The UK Government aims to maintain a close and effective association as possible with the EU’s nuclear body after Brexit.
That’s according to a Written Ministerial Statement released by Greg Clark, which suggests this is to maximise continuity with current Euratom arrangements, ensure the UK maintains a leading role in European nuclear research and allow the country’s industry to continue operating.
The Secretary of State for Business, Energy and Industrial Strategy (BEIS) also says a close relationship in the future is needed to make sure the UK has a skilled workforce able to cover decommissioning, the ongoing operation of existing facilities and the construction of new projects.
The UK’s specific objectives in respect of the future relationship are to seek a close association with Euratom’s Research and Training Programme, maintain open trade arrangements for nuclear goods and products and cooperate closely on nuclear safety.

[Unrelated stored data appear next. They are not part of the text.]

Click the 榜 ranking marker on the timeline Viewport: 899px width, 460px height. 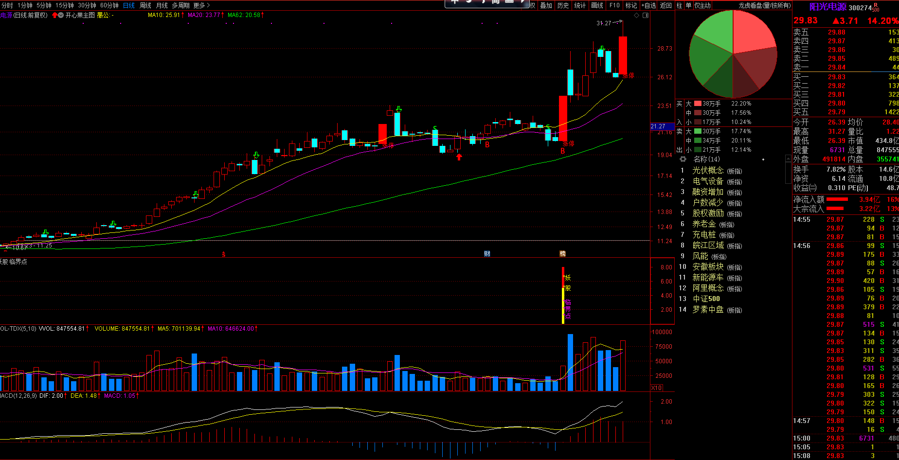pos(562,254)
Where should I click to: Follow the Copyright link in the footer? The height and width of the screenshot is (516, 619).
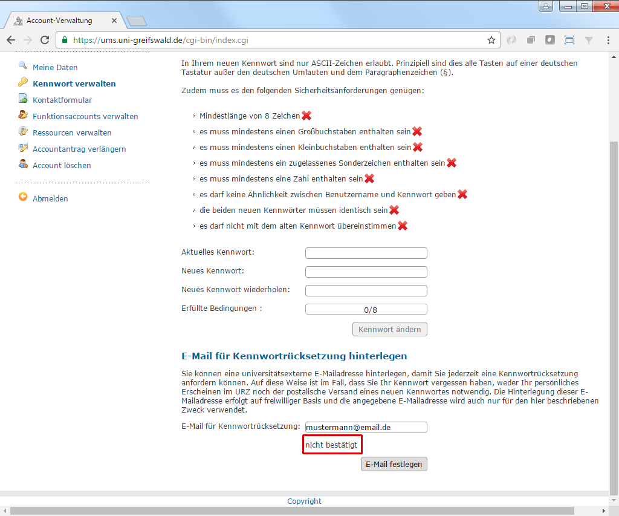[304, 501]
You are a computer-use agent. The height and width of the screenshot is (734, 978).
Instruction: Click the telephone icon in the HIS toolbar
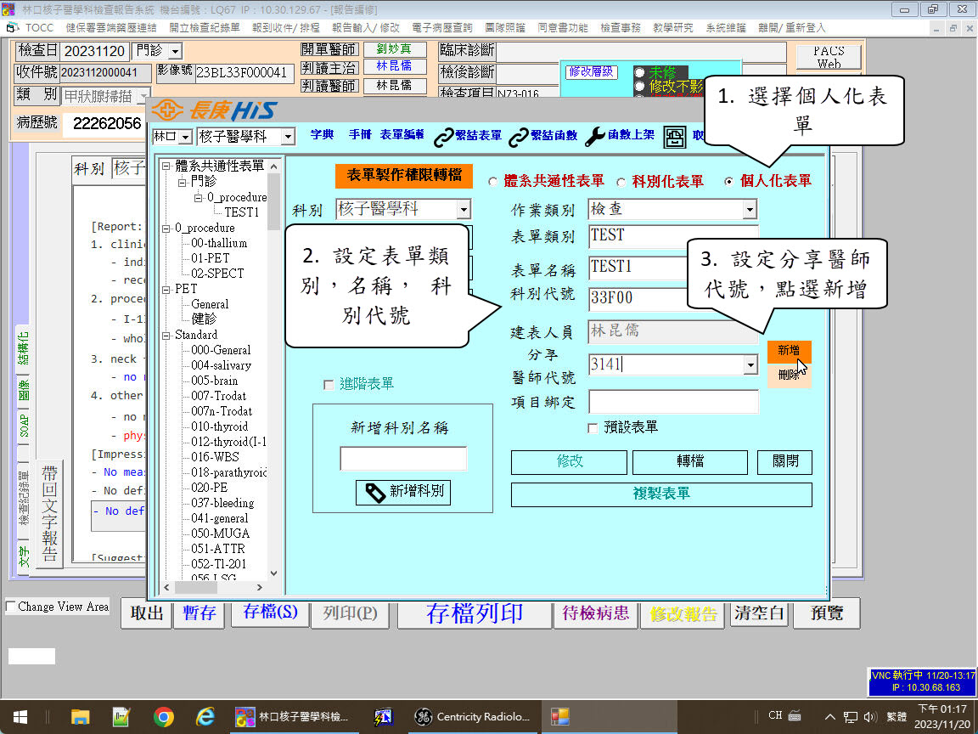pyautogui.click(x=675, y=137)
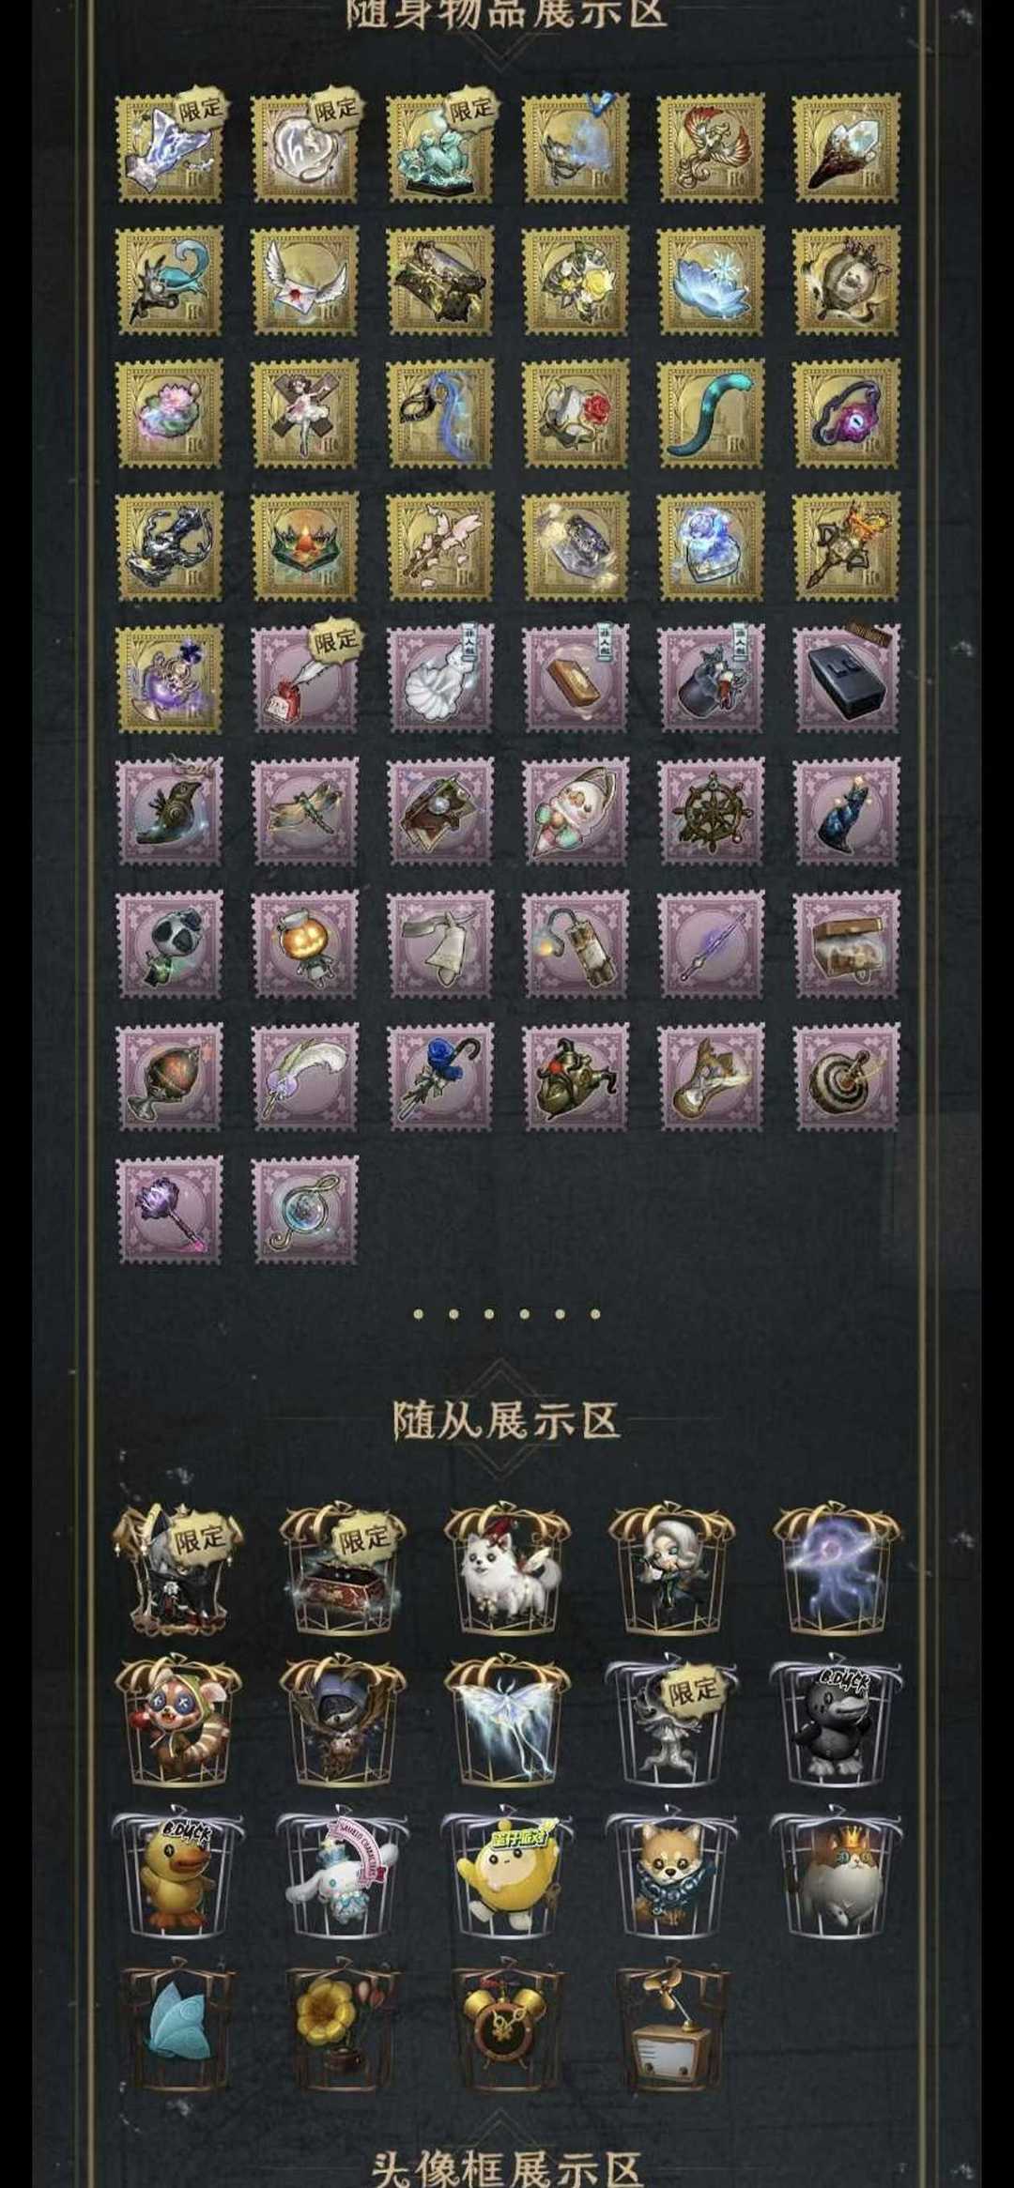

Greg Clark said: “Whatever the outcome of the negotiations with the EU, it is vital that Government pursues all options for providing certainty for the civil nuclear industry that it will be able to continue its operations, including that the UK has a safeguards regime that meets international standards by the end of March 2019 and that necessary international agreements are in place.”
Tom Greatrex, Chief Executive of the Nuclear Industry Association, said: “The Secretary of State’s statement on Euratom is a useful and welcome step in setting out the government’s approach in seeking to secure equivalent arrangements to those we benefit from as a member of Euratom.”